Posted by Barton Lorimor (@bartonlorimor)
* All week we have seen agency directors and not-for-profit executives featured in media stories about what services they would have to cut if the income tax rate’s sunset dates stand as they are. The school funding card in that equation is a big one, and the Senate Democrats played it yesterday…
If Illinois lawmakers don’t extend the state’s temporary income tax, school districts could see a net reduction of more than $450 million in general state aid next year.
That was the message sent by Democrats in the Senate Wednesday as they released a breakdown of how Illinois schools would fare under a doomsday budget scenario.
Nearly every one of the state’s 800-plus school districts would come out on the losing end of the state funding blueprint at a time when Illinois already is spending 89 percent of what it says it should be spending to guarantee all students get a quality education.
The Senate Republican response…
“We don’t believe the scenario they’ve created — that without an extension of their 67 percent income-tax increase the state budget will collapse,” said Patty Schuh, spokeswoman for Senate Republican leader Christine Radogno. “We believe they are attempting to create a crisis to justify going back to taxpayers’ pockets.”
Schuh said Democrats “have not made education a priority” the past 10 years they’ve run the Statehouse.
“The Democrats have chosen to spend taxpayers money in other areas, so who would believe now that education would be a priority?” she said.

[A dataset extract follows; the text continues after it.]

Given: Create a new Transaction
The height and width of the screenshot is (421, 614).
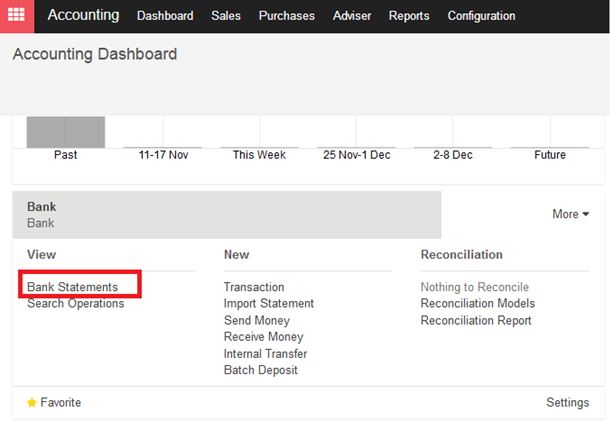Looking at the screenshot, I should tap(254, 287).
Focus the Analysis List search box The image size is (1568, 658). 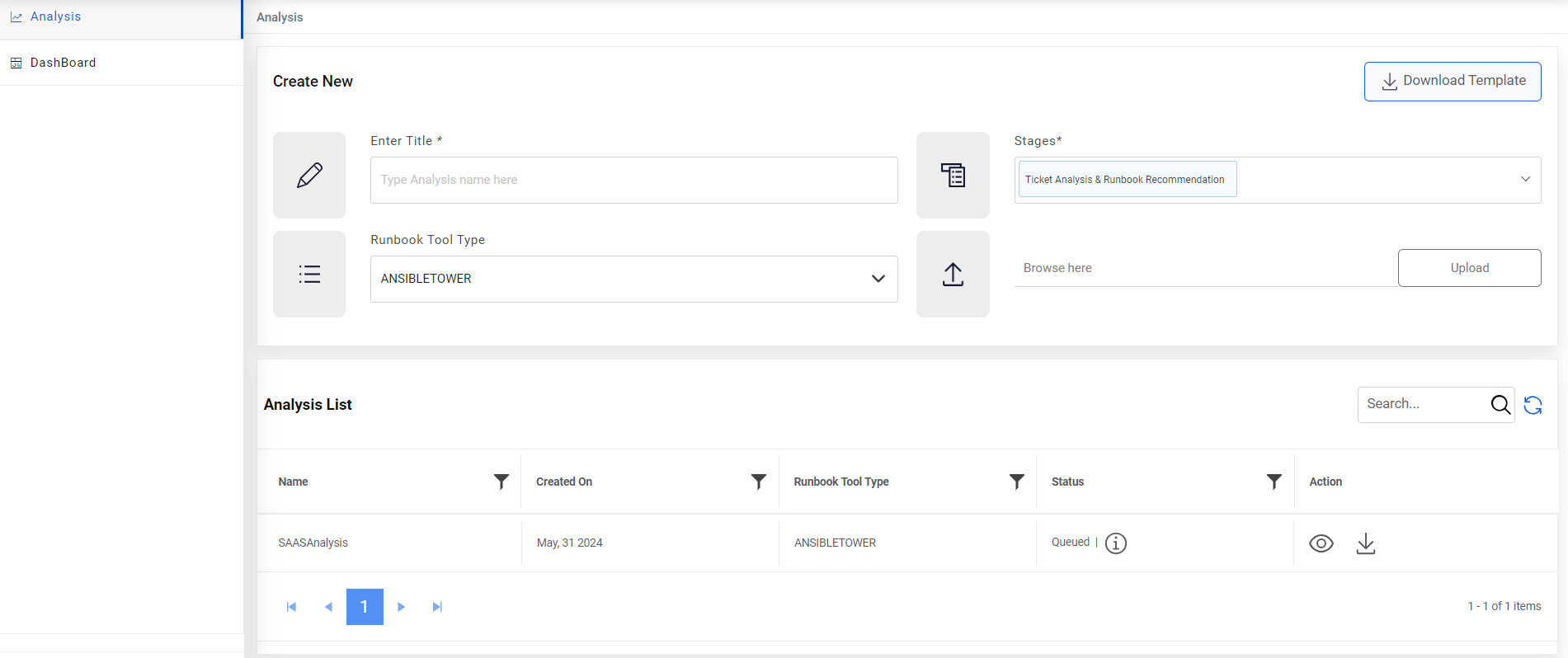[1423, 404]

The “Why should we believe you?” argument made a regular appearance last week during Executive Committee hearings on the graduated income tax and before Speaker pulled the plug on the millionaire’s tax.
* Report: Big cuts to state aid for schools if income tax increase expires: In Springfield alone, the school district would see a reduction of just over $4 million. The Senate Democrats’ figures showed the district getting about $35.8 million in general state aid this year.